I guess that every politician, and very many others, think about and plan for how they will be remembered. Augustus did so by issuing coins with his portrait, Louis XIV had many statues and paintings of himself disseminated in seventeenth and early eighteenth-century France, a tradition enthusiastically adopted by the Napoleons.
One aspect that these instances have in common, is that they represent the leader in question iconically. I use that term as American philosopher Charles Sanders Peirce did, to denote that the representation looks like the original. The coins, statues, paintings and wall tapestries depict figures that bear (often flattering) resemblance to the actual people they represent.

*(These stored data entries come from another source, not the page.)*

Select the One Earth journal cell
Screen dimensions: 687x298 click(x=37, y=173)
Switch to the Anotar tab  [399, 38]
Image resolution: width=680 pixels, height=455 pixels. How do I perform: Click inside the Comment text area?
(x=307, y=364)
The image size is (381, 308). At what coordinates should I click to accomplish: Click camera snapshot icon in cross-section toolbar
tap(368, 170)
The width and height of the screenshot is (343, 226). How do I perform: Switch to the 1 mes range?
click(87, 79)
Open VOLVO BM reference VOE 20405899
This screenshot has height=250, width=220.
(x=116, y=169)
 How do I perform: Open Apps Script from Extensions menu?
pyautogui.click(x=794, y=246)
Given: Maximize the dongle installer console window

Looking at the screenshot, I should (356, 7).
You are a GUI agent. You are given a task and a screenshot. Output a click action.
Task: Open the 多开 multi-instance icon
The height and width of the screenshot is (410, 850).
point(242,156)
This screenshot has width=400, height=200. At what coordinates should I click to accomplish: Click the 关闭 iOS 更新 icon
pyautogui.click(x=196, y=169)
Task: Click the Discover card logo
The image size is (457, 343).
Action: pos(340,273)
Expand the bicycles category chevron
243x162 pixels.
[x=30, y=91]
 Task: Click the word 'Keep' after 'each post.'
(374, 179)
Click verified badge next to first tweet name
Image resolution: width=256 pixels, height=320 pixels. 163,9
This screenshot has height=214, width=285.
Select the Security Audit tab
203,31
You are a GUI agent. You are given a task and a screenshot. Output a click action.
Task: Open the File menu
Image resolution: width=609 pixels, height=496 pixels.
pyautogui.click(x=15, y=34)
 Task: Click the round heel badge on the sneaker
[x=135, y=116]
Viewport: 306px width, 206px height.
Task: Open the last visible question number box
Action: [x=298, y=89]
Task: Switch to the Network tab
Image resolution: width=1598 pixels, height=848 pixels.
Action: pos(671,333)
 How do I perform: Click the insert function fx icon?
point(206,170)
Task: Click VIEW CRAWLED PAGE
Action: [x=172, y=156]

However vain or self-important FDR may have been, he was no great fan of such iconic visual representation of himself. He did not wish to be remembered through visual representations of his body, partly no doubt because of his disability. However, many of the social and economic programs within the New Deal did employ makers of all kind: architects, builders, artists, writers, photographers, and some of its major projects created massive infrastructural improvements in the American landscape (roads, parks, post-offices, schools etc.), often with a specific and recognizable architecture. So ever since the 1930s you can see traces of the New Deal in practically every town in the US. Roosevelt did not hire artists or architects to blow his own trumpet in the most obvious way, but the presence of the New Deal in the American landscape does serve as a constant reminder of that time and his presidency. These roads, buildings, and mural paintings in a sense point toward the New Deal and FDR, but do not iconically represent him. Charles Sanders Peirce called this kind of representation indexical. And although the many indexes in the American landscape do not directly celebrate FDR, they do, my dissertation argues, contribute to his presence in American memory. Or as my first proposition has it:
“The many political, cultural and architectural traces of the New Deal function as indexes to Franklin Roosevelt, ensuring his continued presence ‘on the ground’ in the American landscape.”